During the formal consultation phase of the proposals, would it be possible for the Minister or her colleague the Minister of State to meet me and my hon. Friend and representatives of the London borough of Sutton to discuss our concerns in a little more detail? Obviously, at that point we will have had the benefit of looking at any modelling and other data on the proposals.

I do not want to commit my right hon. and learned Friend to meetings without having a word with her, but I will certainly put it to her. She is generally very open to meetings with colleagues and, if her diary permits, I am sure that she will allow that.

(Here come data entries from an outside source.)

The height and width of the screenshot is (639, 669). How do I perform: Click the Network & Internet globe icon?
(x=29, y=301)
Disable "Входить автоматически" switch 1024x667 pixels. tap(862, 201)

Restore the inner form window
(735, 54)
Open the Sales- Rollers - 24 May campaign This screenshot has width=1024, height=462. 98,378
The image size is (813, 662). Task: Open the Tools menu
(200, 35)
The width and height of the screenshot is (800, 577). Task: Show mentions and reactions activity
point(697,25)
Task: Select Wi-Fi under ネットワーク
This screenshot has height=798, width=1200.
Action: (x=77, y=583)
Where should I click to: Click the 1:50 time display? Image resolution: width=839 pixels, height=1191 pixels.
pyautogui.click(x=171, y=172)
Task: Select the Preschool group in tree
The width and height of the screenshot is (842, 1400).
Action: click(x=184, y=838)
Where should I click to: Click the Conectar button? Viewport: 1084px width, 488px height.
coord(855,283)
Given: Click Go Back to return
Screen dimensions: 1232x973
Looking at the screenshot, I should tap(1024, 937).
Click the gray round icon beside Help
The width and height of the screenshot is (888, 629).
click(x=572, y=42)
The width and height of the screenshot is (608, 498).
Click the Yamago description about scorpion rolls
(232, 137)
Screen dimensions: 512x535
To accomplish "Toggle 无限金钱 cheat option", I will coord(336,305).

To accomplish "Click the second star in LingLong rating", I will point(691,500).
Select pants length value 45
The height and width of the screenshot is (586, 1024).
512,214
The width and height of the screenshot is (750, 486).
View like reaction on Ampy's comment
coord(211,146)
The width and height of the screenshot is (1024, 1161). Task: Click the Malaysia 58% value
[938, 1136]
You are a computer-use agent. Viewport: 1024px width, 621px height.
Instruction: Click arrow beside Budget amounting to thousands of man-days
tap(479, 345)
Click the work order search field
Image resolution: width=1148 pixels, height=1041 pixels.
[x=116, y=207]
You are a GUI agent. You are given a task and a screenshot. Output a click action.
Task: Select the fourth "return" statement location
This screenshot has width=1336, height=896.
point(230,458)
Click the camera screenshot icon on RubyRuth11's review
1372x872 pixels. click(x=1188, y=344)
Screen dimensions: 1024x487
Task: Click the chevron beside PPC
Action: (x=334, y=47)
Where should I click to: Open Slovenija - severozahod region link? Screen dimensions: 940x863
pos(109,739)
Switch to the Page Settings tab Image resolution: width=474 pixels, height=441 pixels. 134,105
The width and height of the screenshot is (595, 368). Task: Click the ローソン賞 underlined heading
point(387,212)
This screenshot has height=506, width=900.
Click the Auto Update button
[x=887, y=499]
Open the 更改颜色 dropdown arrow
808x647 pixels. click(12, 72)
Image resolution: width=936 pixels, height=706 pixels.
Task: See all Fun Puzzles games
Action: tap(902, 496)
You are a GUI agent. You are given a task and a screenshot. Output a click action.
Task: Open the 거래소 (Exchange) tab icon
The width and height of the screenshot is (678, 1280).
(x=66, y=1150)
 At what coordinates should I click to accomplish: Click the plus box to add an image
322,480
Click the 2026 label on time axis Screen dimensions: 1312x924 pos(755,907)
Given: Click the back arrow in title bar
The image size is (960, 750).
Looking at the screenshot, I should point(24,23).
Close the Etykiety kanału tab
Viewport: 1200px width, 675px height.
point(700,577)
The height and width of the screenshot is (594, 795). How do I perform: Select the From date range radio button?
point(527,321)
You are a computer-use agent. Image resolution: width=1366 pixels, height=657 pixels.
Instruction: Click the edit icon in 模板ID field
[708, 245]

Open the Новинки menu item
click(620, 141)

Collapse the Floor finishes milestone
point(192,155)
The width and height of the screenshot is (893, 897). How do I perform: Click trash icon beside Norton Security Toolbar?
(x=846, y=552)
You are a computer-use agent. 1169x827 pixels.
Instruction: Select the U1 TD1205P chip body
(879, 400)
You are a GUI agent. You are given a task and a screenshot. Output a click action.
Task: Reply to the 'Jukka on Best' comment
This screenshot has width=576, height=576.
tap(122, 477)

On strategy, there is not a bottomless pot of money. The Courts Service must demonstrate that it is efficient and effective in its use of public funds, including its estate.

The hon. Member for Carshalton and Wallington asked whether the local authority could appeal under the system. Local authorities no longer make a financial contribution to the courts and I will have to write to the hon. Gentleman about whether the local authority can definitely not appeal against closure. At the moment, of course, there is no closure, but I will ensure that that point is clarified. If at a future date the agency concludes that any of its courthouses should close, that could only follow rigorous evaluation of the benefits of doing so, including full consultation with local communities and key stakeholders who may be affected. Obviously, Members of Parliament are key to that.

I thought that the Minister was about to conclude. Will she respond on the bench legal manager issue, if not now then at least in writing? That is clearly an issue that JPs are most concerned about. I thought from her response that she was saying that there would be only one legal representative per cluster, but perhaps I misunderstood her.

I shall have to write to the hon. Gentleman about the bench legal manager. There will be local centralisation of administrative functions, but I shall have to take advice on whether that means only one legal manager. I will return to the hon. Gentleman on that.

I hope that I have reassured both hon. Gentlemen about Sutton magistrates court and its role in our court service. I want to put on record our thanks to the magistrates in Sutton for the splendid work that they do and will continue to do. We want to ensure that we give them the opportunity to expand their experience within a strategy that ensures that our court service serves the people it is supposed to represent.

Sitting suspended until half-past Two o’clock.